WASHINGTON, Oct. 30, 2015 /PRNewswire-USNewswire/ -- The National Association of Latino Elected and Appointed Officials (NALEO) released an official statement following the Republican National Committee's (RNC) decision to suspend its 2016 primary debate partnership with NBC News and Telemundo:
"We are extremely disappointed with the Republican National Committee's (RNC) decision to suspend ties with the party's only Spanish-Language network partner for the 2016 presidential primary debates. As the nation's second largest population group, it is vital for candidates vying for the White House to directly address the issues and concerns of most importance to Latinos in both English and Spanish-Language network aired debates.
"Given the recent inflammatory rhetoric around immigration in this country, now it is not the time for the Republican Party to choose political expediency over an opportunity to engage with millions of Spanish-Language network viewing Latinos in advance of Election 2016.
"President George W. Bush made history in 2004, garnering 44 percent of the Latino vote that year. If the Republican presidential candidates hope to secure a critical level of support from this increasingly influential electorate, they will need to demonstrate a good faith effort to reach the Latino community during the primary election season.

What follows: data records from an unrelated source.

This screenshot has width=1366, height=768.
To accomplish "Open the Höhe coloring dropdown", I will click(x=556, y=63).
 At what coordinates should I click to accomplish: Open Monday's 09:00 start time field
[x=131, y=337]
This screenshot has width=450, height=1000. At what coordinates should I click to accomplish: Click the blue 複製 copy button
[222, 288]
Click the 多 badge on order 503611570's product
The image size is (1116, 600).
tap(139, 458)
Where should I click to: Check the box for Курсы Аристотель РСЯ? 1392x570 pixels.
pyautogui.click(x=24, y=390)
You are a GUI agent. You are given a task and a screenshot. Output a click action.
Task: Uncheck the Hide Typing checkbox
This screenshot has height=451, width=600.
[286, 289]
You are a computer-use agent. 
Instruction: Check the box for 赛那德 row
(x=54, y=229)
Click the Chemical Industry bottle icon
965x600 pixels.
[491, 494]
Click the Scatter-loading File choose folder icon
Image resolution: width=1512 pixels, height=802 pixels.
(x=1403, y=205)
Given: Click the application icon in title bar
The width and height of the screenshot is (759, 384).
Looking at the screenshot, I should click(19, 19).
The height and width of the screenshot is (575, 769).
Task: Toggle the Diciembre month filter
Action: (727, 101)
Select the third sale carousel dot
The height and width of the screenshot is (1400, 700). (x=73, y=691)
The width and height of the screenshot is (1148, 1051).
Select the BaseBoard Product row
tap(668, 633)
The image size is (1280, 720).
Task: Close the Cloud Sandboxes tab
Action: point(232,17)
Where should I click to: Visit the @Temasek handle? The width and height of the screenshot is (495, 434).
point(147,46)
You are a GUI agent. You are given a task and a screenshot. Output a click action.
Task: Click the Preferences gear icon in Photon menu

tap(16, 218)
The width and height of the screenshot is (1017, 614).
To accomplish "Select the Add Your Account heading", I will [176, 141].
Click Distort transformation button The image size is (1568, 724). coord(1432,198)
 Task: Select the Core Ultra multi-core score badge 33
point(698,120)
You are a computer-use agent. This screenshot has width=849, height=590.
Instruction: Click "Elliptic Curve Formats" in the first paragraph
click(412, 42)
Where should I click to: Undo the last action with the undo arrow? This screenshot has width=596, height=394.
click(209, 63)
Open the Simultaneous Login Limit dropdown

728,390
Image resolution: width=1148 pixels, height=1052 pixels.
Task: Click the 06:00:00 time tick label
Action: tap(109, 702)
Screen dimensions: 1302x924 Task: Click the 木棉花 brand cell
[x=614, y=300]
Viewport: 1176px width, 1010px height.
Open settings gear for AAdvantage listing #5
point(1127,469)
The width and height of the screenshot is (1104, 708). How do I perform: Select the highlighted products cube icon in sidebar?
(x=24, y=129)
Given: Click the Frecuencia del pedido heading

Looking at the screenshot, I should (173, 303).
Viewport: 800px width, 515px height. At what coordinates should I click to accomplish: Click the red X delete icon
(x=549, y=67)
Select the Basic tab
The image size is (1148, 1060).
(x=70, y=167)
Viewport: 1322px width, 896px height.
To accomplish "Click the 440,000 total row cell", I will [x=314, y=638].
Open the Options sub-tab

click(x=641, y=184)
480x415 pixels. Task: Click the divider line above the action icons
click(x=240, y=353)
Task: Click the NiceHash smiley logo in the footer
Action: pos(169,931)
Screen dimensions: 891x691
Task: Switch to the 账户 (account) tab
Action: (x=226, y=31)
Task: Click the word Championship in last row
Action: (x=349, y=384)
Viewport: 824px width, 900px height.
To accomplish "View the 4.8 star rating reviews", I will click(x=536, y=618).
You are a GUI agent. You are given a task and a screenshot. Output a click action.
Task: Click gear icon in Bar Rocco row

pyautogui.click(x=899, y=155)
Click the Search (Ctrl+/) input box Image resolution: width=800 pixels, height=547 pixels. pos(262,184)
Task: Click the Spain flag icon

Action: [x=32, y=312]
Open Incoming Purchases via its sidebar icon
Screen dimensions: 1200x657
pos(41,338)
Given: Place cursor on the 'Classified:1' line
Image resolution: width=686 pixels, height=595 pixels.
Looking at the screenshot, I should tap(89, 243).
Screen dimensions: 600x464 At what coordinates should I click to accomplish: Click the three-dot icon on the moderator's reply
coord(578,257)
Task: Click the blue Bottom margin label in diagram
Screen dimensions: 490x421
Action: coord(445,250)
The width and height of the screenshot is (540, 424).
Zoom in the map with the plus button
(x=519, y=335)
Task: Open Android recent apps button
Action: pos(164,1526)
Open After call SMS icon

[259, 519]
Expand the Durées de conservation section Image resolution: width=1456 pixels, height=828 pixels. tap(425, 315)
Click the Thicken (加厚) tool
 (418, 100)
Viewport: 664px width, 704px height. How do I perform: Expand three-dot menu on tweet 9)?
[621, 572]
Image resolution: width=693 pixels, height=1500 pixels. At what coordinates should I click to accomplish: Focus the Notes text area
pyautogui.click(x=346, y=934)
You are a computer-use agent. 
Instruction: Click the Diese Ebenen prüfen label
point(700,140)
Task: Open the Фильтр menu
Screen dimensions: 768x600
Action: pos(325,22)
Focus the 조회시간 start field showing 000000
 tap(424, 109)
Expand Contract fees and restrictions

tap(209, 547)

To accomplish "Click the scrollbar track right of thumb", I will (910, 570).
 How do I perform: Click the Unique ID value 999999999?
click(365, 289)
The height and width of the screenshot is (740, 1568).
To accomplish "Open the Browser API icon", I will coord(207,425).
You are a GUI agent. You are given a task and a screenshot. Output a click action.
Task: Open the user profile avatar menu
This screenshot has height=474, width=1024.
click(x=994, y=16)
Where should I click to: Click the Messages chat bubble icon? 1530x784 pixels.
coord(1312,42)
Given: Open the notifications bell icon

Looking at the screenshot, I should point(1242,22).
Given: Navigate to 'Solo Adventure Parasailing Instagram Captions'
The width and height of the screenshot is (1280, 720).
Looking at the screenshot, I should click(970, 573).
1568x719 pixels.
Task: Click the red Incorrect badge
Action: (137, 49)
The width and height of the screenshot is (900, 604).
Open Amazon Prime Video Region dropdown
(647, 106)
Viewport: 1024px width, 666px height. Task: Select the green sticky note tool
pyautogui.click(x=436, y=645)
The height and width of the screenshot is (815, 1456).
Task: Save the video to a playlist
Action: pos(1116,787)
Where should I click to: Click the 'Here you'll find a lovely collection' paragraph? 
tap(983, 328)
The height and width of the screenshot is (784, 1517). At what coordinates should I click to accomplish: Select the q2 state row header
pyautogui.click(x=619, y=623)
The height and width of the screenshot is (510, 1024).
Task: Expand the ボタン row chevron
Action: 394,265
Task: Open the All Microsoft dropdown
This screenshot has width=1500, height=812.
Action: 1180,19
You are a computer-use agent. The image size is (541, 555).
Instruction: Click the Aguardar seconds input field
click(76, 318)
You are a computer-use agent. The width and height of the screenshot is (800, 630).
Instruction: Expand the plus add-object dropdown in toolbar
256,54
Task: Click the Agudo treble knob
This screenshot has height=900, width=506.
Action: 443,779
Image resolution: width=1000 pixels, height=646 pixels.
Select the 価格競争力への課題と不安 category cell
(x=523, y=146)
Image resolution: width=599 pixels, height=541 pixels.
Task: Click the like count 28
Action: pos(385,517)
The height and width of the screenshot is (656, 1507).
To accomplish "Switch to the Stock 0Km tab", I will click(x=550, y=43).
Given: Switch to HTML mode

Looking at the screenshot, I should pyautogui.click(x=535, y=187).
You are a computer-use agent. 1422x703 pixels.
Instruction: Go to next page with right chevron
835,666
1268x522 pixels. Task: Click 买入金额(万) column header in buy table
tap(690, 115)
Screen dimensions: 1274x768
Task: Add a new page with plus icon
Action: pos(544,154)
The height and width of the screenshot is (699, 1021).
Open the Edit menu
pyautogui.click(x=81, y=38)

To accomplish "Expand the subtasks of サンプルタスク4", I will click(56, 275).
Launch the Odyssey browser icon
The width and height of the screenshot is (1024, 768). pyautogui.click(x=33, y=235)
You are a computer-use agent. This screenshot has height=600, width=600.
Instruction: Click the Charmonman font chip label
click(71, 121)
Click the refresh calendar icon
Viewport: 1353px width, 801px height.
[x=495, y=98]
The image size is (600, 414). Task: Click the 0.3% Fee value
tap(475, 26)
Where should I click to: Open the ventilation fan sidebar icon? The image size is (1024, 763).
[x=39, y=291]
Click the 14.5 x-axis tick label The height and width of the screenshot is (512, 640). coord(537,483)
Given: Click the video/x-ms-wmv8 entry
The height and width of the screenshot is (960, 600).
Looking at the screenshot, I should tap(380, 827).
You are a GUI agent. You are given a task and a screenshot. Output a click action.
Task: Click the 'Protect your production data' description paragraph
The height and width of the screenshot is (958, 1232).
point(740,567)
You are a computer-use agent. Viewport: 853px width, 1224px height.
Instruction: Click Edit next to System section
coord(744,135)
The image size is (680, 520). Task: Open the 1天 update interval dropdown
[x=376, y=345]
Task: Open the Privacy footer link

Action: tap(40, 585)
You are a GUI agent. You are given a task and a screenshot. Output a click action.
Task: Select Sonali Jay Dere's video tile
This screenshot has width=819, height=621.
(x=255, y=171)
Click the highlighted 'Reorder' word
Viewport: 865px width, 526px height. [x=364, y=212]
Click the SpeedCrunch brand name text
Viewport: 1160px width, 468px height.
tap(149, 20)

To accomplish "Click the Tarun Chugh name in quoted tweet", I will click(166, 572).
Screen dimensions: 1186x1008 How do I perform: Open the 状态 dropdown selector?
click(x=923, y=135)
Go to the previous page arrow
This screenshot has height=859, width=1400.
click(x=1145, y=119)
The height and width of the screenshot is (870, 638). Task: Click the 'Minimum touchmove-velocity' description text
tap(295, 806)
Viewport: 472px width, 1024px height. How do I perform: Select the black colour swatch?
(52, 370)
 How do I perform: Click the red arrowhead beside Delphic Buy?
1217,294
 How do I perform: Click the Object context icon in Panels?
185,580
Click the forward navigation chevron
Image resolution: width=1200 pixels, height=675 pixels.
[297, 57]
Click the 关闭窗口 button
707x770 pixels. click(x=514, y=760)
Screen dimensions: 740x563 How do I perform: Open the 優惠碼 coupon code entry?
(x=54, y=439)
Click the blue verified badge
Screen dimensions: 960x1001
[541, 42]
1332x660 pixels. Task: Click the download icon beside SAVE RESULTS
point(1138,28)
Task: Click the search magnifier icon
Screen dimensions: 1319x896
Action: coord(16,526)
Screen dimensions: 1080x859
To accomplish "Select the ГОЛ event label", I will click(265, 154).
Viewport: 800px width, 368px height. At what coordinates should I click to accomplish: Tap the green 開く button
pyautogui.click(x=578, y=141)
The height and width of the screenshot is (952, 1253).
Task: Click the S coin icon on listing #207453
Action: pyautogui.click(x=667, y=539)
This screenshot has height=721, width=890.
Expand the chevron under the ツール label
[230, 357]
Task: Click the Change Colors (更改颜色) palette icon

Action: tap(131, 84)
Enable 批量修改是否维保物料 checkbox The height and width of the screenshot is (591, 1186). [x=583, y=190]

"The Democratic National Committee (DNC) has already scheduled a 2016 primary debate with a major Spanish-Language network on March 9, 2016 in Miami. We strongly urge the RNC and Republican presidential candidates to do the same by reconsidering the decision to suspend ties with their only Spanish-Language network partner in the 2016 primary debate season.
"Failure to air a 2016 Republican primary debate on a Spanish-Language network will ultimately be a failure in reaching a key segment of Latino voters in Election 2016. With more than 28 million Latino voters eligible to cast ballots next year, failing to engage this rapidly growing electorate is not something the RNC or Republican presidential candidates can afford to do."
The National Association of Latino Elected and Appointed Officials is the leadership organization of the nation's more than 6,000 Latino elected and appointed officials.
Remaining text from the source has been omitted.